What you will do: Arrange every line of the records below as a Markdown table with two columns, Row and Line. Number the rows in order and leave out blank lines.

Exercise data:
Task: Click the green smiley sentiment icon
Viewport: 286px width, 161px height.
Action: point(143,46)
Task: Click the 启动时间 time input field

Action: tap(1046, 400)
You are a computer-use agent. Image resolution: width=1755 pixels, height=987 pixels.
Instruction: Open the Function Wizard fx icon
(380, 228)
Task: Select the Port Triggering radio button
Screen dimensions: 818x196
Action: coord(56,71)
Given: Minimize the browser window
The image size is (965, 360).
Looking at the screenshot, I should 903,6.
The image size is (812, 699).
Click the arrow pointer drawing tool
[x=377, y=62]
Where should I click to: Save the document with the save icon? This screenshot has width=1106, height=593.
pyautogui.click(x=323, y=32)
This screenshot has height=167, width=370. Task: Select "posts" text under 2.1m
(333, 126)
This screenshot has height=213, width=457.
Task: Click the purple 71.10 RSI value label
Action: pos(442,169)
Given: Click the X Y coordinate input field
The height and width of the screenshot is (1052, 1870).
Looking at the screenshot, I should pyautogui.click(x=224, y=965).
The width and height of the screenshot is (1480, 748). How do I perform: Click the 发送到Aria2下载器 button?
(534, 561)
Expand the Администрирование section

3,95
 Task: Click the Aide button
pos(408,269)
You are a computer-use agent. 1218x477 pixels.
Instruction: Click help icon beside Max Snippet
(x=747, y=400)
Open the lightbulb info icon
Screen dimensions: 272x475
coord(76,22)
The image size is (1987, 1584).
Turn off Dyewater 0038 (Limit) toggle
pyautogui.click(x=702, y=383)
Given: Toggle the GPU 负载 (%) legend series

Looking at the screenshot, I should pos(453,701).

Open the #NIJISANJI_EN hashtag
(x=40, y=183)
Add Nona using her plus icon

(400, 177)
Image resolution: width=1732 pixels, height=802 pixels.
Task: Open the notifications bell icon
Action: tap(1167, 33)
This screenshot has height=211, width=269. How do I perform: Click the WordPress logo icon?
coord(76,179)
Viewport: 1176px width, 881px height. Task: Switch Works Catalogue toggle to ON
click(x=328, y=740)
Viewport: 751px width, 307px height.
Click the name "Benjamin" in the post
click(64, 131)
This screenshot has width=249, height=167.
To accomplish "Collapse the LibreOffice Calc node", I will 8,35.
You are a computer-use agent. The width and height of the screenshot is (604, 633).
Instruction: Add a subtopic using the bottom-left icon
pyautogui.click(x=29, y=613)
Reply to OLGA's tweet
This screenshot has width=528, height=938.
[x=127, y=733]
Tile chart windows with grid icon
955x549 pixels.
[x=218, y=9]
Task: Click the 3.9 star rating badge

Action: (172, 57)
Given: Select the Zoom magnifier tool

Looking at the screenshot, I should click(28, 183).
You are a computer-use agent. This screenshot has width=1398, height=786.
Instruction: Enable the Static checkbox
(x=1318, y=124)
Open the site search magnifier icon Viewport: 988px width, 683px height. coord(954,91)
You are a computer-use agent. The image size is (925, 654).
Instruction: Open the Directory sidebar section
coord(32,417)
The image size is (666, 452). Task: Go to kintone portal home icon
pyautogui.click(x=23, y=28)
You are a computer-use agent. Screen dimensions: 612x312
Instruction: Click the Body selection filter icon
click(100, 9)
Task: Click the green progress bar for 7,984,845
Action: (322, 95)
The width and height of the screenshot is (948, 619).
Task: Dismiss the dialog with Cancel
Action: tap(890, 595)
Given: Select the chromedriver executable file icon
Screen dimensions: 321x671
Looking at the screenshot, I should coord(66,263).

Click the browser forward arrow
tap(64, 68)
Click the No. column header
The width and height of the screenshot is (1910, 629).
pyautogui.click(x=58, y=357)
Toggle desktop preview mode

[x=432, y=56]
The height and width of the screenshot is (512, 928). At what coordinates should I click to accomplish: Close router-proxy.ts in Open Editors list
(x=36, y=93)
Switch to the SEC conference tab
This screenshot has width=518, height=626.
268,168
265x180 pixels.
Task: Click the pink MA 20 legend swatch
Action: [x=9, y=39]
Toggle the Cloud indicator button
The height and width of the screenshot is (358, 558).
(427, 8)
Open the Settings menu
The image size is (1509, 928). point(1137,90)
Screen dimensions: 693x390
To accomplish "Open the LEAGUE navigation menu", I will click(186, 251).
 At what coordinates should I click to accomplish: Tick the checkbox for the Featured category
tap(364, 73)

Task output:
| Row | Line |
|---|---|
| 1 | Task: Click the green smiley sentiment icon |
| 2 | Viewport: 286px width, 161px height. |
| 3 | Action: point(143,46) |
| 4 | Task: Click the 启动时间 time input field |
| 5 | Action: tap(1046, 400) |
| 6 | You are a computer-use agent. Image resolution: width=1755 pixels, height=987 pixels. |
| 7 | Instruction: Open the Function Wizard fx icon |
| 8 | (380, 228) |
| 9 | Task: Select the Port Triggering radio button |
| 10 | Screen dimensions: 818x196 |
| 11 | Action: coord(56,71) |
| 12 | Given: Minimize the browser window |
| 13 | The image size is (965, 360). |
| 14 | Looking at the screenshot, I should 903,6. |
| 15 | The image size is (812, 699). |
| 16 | Click the arrow pointer drawing tool |
| 17 | [x=377, y=62] |
| 18 | Where should I click to: Save the document with the save icon? This screenshot has width=1106, height=593. |
| 19 | pyautogui.click(x=323, y=32) |
| 20 | This screenshot has height=167, width=370. Task: Select "posts" text under 2.1m |
| 21 | (333, 126) |
| 22 | This screenshot has height=213, width=457. |
| 23 | Task: Click the purple 71.10 RSI value label |
| 24 | Action: pos(442,169) |
| 25 | Given: Click the X Y coordinate input field |
| 26 | The height and width of the screenshot is (1052, 1870). |
| 27 | Looking at the screenshot, I should pyautogui.click(x=224, y=965). |
| 28 | The width and height of the screenshot is (1480, 748). How do I perform: Click the 发送到Aria2下载器 button? |
| 29 | (534, 561) |
| 30 | Expand the Администрирование section |
| 31 | 3,95 |
| 32 |  Task: Click the Aide button |
| 33 | pos(408,269) |
| 34 | You are a computer-use agent. 1218x477 pixels. |
| 35 | Instruction: Click help icon beside Max Snippet |
| 36 | (x=747, y=400) |
| 37 | Open the lightbulb info icon |
| 38 | Screen dimensions: 272x475 |
| 39 | coord(76,22) |
| 40 | The image size is (1987, 1584). |
| 41 | Turn off Dyewater 0038 (Limit) toggle |
| 42 | pyautogui.click(x=702, y=383) |
| 43 | Given: Toggle the GPU 负载 (%) legend series |
| 44 | Looking at the screenshot, I should pos(453,701). |
| 45 | Open the #NIJISANJI_EN hashtag |
| 46 | (x=40, y=183) |
| 47 | Add Nona using her plus icon |
| 48 | (400, 177) |
| 49 | Image resolution: width=1732 pixels, height=802 pixels. |
| 50 | Task: Open the notifications bell icon |
| 51 | Action: tap(1167, 33) |
| 52 | This screenshot has height=211, width=269. How do I perform: Click the WordPress logo icon? |
| 53 | coord(76,179) |
| 54 | Viewport: 1176px width, 881px height. Task: Switch Works Catalogue toggle to ON |
| 55 | click(x=328, y=740) |
| 56 | Viewport: 751px width, 307px height. |
| 57 | Click the name "Benjamin" in the post |
| 58 | click(64, 131) |
| 59 | This screenshot has width=249, height=167. |
| 60 | To accomplish "Collapse the LibreOffice Calc node", I will 8,35. |
| 61 | You are a computer-use agent. The width and height of the screenshot is (604, 633). |
| 62 | Instruction: Add a subtopic using the bottom-left icon |
| 63 | pyautogui.click(x=29, y=613) |
| 64 | Reply to OLGA's tweet |
| 65 | This screenshot has width=528, height=938. |
| 66 | [x=127, y=733] |
| 67 | Tile chart windows with grid icon |
| 68 | 955x549 pixels. |
| 69 | [x=218, y=9] |
| 70 | Task: Click the 3.9 star rating badge |
| 71 | Action: (172, 57) |
| 72 | Given: Select the Zoom magnifier tool |
| 73 | Looking at the screenshot, I should click(28, 183). |
| 74 | You are a computer-use agent. This screenshot has width=1398, height=786. |
| 75 | Instruction: Enable the Static checkbox |
| 76 | (x=1318, y=124) |
| 77 | Open the site search magnifier icon Viewport: 988px width, 683px height. coord(954,91) |
| 78 | You are a computer-use agent. The image size is (925, 654). |
| 79 | Instruction: Open the Directory sidebar section |
| 80 | coord(32,417) |
| 81 | The image size is (666, 452). Task: Go to kintone portal home icon |
| 82 | pyautogui.click(x=23, y=28) |
| 83 | You are a computer-use agent. Screen dimensions: 612x312 |
| 84 | Instruction: Click the Body selection filter icon |
| 85 | click(100, 9) |
| 86 | Task: Click the green progress bar for 7,984,845 |
| 87 | Action: (322, 95) |
| 88 | The width and height of the screenshot is (948, 619). |
| 89 | Task: Dismiss the dialog with Cancel |
| 90 | Action: tap(890, 595) |
| 91 | Given: Select the chromedriver executable file icon |
| 92 | Screen dimensions: 321x671 |
| 93 | Looking at the screenshot, I should coord(66,263). |
| 94 | Click the browser forward arrow |
| 95 | tap(64, 68) |
| 96 | Click the No. column header |
| 97 | The width and height of the screenshot is (1910, 629). |
| 98 | pyautogui.click(x=58, y=357) |
| 99 | Toggle desktop preview mode |
| 100 | [x=432, y=56] |
| 101 | The height and width of the screenshot is (512, 928). At what coordinates should I click to accomplish: Close router-proxy.ts in Open Editors list |
| 102 | (x=36, y=93) |
| 103 | Switch to the SEC conference tab |
| 104 | This screenshot has width=518, height=626. |
| 105 | 268,168 |
| 106 | 265x180 pixels. |
| 107 | Task: Click the pink MA 20 legend swatch |
| 108 | Action: [x=9, y=39] |
| 109 | Toggle the Cloud indicator button |
| 110 | The height and width of the screenshot is (358, 558). |
| 111 | (427, 8) |
| 112 | Open the Settings menu |
| 113 | The image size is (1509, 928). point(1137,90) |
| 114 | Screen dimensions: 693x390 |
| 115 | To accomplish "Open the LEAGUE navigation menu", I will click(186, 251). |
| 116 |  At what coordinates should I click to accomplish: Tick the checkbox for the Featured category |
| 117 | tap(364, 73) |